Arcana Journal #1 in Review
The PDF is well bookmarked and the Contents is adequate, if not brilliant, so navigation is reasonably easy. The illustrations are okay, but not exceptional; the setting map looks computer created and the Isle of Mist and Mulithor maps look as if they were hand drawn. The other illustrations vary, with some looking like stock and others possibly created specifically. Printing the supplement out has the potential to be quite ink heavy, due to the extensive use of page backgrounds. The six pages of ads for other products by the company at the end of the supplement is a lot of adverts for a 44 page PDF, especially as only a tiny proportion of the ads is for the Arcana setting.

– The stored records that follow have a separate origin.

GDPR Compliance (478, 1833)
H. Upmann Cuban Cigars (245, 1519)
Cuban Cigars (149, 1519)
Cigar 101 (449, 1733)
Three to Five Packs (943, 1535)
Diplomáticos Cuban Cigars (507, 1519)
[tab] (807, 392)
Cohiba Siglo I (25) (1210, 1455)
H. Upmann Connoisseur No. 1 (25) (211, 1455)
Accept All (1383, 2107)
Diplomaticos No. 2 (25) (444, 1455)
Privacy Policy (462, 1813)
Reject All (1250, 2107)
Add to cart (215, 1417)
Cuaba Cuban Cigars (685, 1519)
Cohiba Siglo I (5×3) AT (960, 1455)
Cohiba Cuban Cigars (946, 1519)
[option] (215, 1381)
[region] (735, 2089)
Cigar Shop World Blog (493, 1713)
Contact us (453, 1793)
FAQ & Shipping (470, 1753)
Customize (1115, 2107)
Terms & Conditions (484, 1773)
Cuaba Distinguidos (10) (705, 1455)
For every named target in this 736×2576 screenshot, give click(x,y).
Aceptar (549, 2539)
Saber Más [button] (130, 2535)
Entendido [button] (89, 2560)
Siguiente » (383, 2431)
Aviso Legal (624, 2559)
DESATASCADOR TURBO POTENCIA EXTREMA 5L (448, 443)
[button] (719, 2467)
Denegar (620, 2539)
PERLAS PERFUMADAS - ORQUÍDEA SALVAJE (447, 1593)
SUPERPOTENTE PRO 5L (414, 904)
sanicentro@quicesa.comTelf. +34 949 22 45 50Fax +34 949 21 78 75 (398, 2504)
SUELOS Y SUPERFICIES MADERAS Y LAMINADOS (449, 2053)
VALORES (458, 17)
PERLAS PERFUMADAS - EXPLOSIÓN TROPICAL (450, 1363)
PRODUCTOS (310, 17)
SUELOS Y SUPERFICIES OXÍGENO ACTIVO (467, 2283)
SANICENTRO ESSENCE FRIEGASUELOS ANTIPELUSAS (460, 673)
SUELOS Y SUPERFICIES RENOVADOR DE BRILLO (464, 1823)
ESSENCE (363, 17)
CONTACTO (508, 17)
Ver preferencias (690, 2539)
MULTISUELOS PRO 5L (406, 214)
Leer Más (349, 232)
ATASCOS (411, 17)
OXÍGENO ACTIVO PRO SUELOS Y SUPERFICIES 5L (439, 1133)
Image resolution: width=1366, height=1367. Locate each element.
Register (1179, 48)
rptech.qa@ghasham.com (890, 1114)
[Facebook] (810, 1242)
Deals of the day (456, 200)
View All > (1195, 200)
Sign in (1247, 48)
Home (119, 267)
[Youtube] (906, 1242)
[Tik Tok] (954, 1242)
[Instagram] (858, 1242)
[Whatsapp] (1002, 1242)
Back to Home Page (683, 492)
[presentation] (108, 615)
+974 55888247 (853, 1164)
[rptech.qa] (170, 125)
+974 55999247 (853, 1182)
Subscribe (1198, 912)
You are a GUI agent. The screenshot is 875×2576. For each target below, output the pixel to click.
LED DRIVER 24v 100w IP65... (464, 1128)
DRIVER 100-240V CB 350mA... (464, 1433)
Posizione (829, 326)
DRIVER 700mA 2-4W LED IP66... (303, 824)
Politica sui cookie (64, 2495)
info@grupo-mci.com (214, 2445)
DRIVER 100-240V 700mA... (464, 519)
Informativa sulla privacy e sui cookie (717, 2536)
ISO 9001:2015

Credit: Robert Hemminger/Avalon Games CompanyOne of the biggest problems with the supplement is that it really needed a proof reader. There are a significant number of spelling mistakes, and they are all of the type that can get past software spellcheckers, because the words are spelled correctly - they are just the wrong words. For example, on one page, there are multiple instances where the word "thrown" has been used, when what it should actually say is "throne." There are also a number of punctuation errors. Once a few of these are spotted, there's a tendency to start watching for them, rather than reading the text.
The impression given by the Arcana series is that is rather similar to the Hârn setting by Columbia Games Inc., like that also being a generic setting with supplements providing details on particular areas and background information. Arcana is, however, significantly cheaper, but not as high a quality - the two are probably related.
Although this is a generic supplement, the overall feel is that it is one aimed at variations of the Dungeons & Dragons game, which isn't surprising, as D&D and derivatives, including Pathfinder, is probably the most common game system. It should still be at least reasonably easy to adapt it to other systems.
This particular supplement does not stand well by itself, as there quite a lot of references to material in other supplements and locations in other hexes, especially in the Encyclopedia Magicica Arcana, but it really isn't intended to. Some of the others in the series may work better at standing alone, such as those detailing cities, and be easier to drop into other game worlds.
This is the first supplement is what is quite an extensive and interesting setting that clearly has had some time spent developing the entire setting before having anything released - there are plenty of references to other material in the setting which, when this was released, had not at that point been published - but it's a rather unpolished and could have done with a bit more time spending on the presentation and error checking before being released. Having said that, Arcana Journal #1 is interesting enough, and the setting looks extensive and developed enough, to make getting more supplements on it worth considering.